On the question of the defendant’s insanity, the court, at the instance of the people, instructed the jury as follows:

“If you believe from the evidence, beyond a reasonable doubt, that at the time of committing the alleged acts, the defendant was able to distinguish right from wrong, then you can not acquit on the ground of insanity.
“If you believe from the evidence, beyond a reasonable doubt, that the defendant committed the crime, in manner and form as charged in the indictment, and at the time of committing such act, was able to distinguish right from wrong, you should find him guilty.
“If from all the evidence in the case, you believe, beyond a reasonable doubt, that the defendant committed the crime, of which he is accused, in manner and form as charged in the indictment, and that at the time of the commission of such crime, the defendant knew that it was wrong to commit such crime, and was mentally capable of choosing either to do or not to do the acts constituting such crime, and of governing his conduct in accordance with such choice, then it is your duty, under the law, to find him guilty, even though you should.believe, from the evidence, that at the time of the commission of the crime, he was not entirely and perfectly sane.”

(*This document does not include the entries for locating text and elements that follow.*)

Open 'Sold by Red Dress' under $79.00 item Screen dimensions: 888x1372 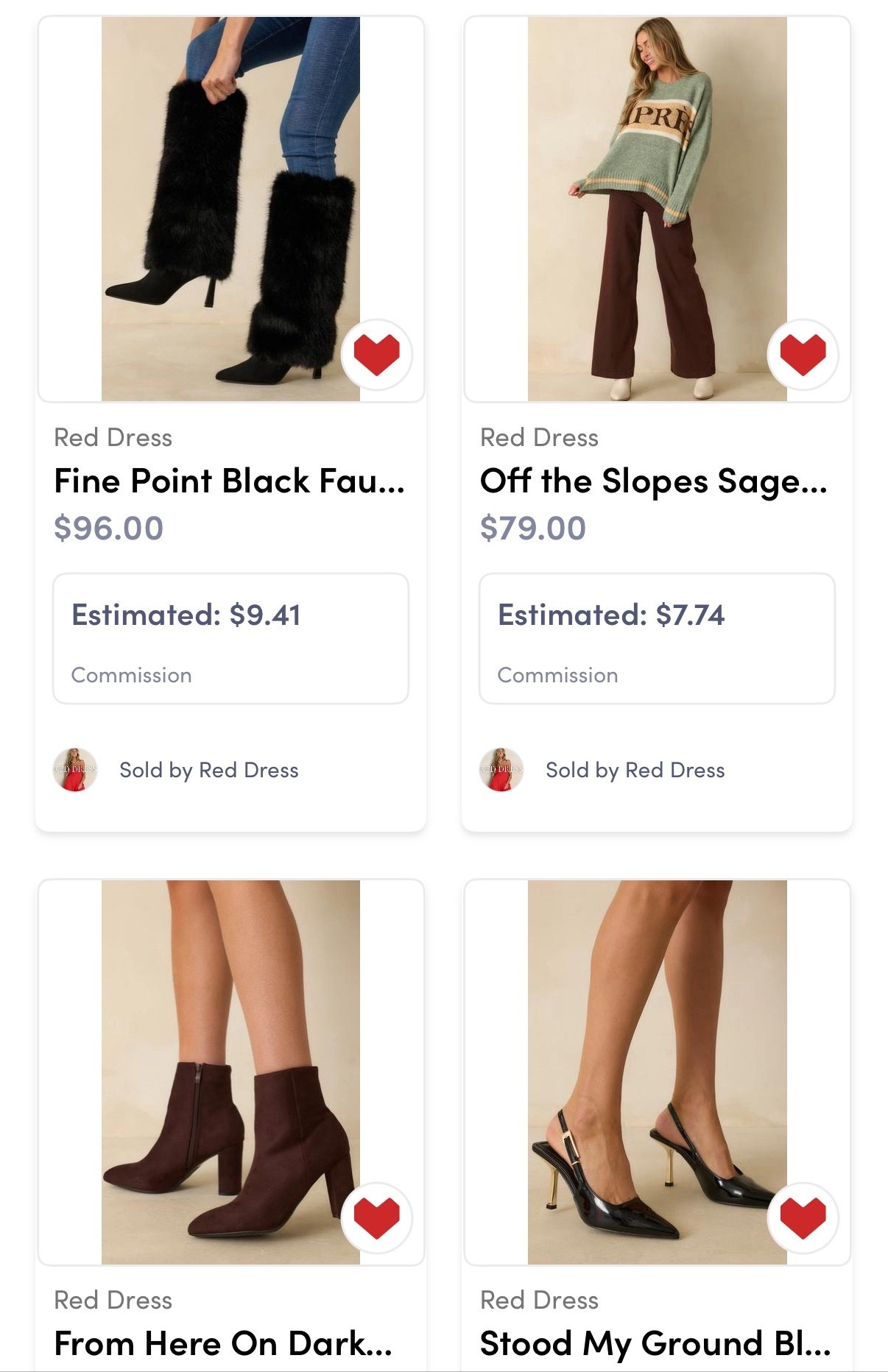point(635,770)
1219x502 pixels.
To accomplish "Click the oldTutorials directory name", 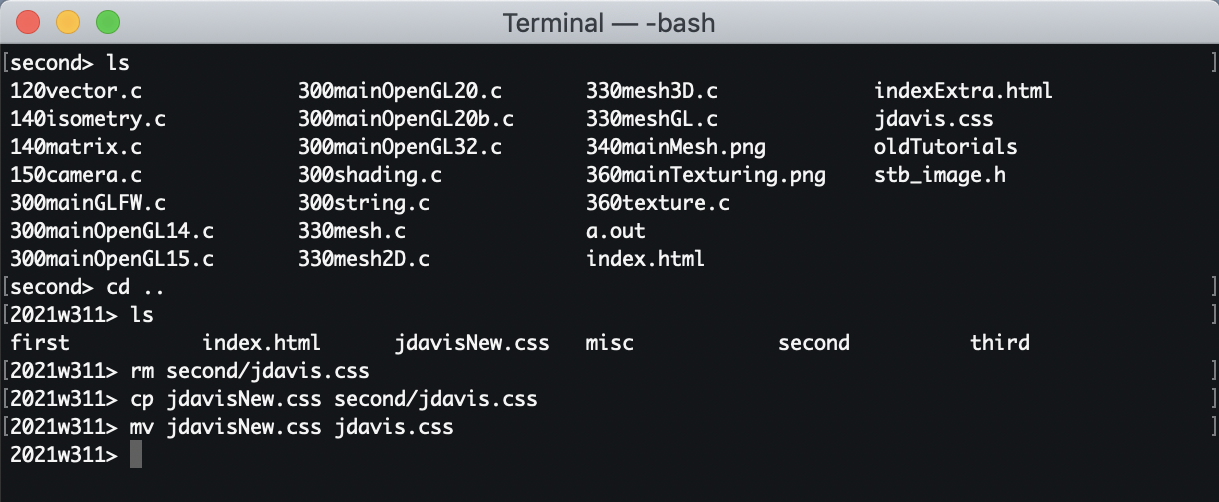I will (946, 147).
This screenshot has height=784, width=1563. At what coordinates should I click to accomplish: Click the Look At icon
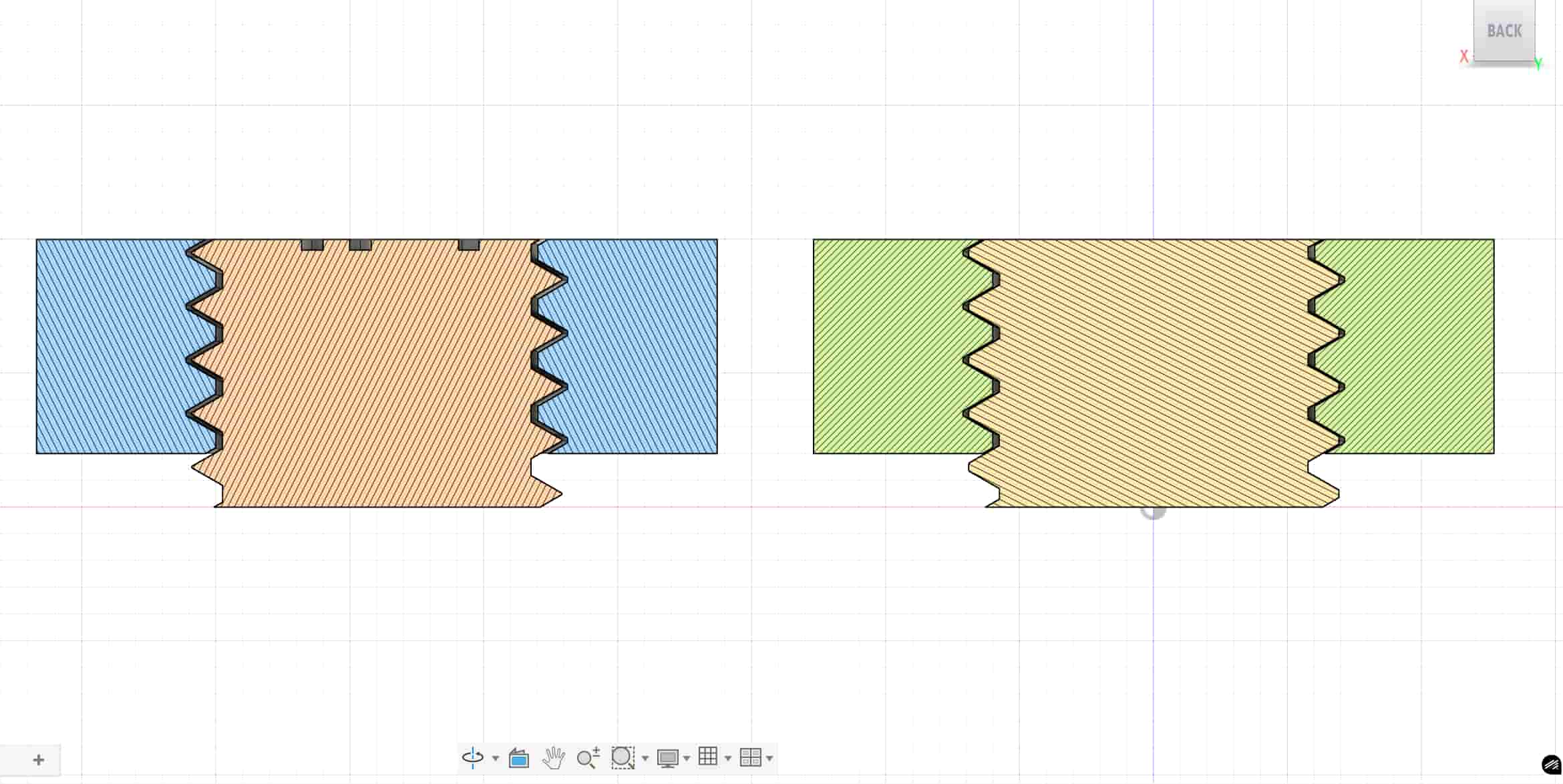point(519,758)
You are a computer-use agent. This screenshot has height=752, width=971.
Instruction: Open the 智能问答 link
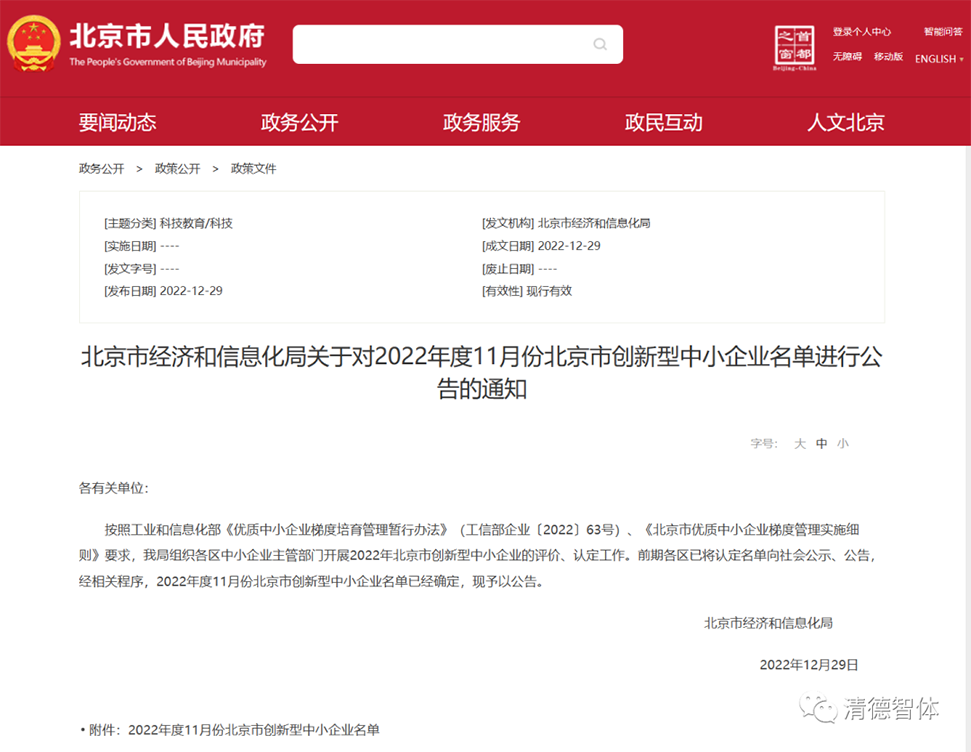click(943, 32)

The first two of these propositions are criticised upon the ground that they make the test of accountability, where insanity is set up as a defense, different from that laid down by this court in Hopps v. The People, 31 Ill. 385, and Dacey v. The People, 116 id. 555. In the Hopps case it was said: “A safe and reasonable test, in all such cases, would be, that whenever it should appear from the evidence, that at the time of doing the act charged, the prisoner was not of sound mind, but affected with insanity, and such affection was the efficient cause of the act, and that he would not have done the act but for that affection, he ought to be acquitted. But this unsoundness of mind or affection of insanity, must be of such a degree as to create an uncontrollable impulse to do the act charged, by overriding the reason and judgment, and obliterating the sense of right and wrong as' to the particular act done, and depriving the accused of the power of choosing between them.” The same rule, in substance, was repeated in the Dacey ease.

We are unable to perceive any necessary repugnance between the test thus laid down and that adopted by the instructions above quoted. By the very terms of said test, before criminal accountability ends, the affection of insanity, or the irresistible insane impulse thereby created, must be of such a degree and character as to obliterate the sense of right and wrong as to the particular act done, and it follows, as held in said instructions, that if the accused, at the time of committing the criminal act charged, was capable of distinguishing right from wrong, the defense of insanity is not made out. The third of said instructions further recognized as a test of want of criminal accountability, the mental incapability of the defendant to choose to do or not to do the act constituting the crime, as well as want of knowledge that it was wrong to do it.

But it is sufficient for the purposes of this decision to refer to Dunn v. The People, 109 Ill. 635, in which these identical instructions were given, and where it was held that they were proper, and were not in conflict with the Hopps case, or other cases following that decision.

The following instruction asked on behalf of the defendant was modified by the court by inserting therein the words in italics, and was given as modified:

“You are instructed that, if you believe, from the evidence, that the act charged against the defendant in the indictment was committed by him as therein charged, but that, at the time of committing the same, the defendant was a lunatic or insane, to the extent of obliterating the sense of right and wrong as to the particular act done, you should so find by your verdict,” etc.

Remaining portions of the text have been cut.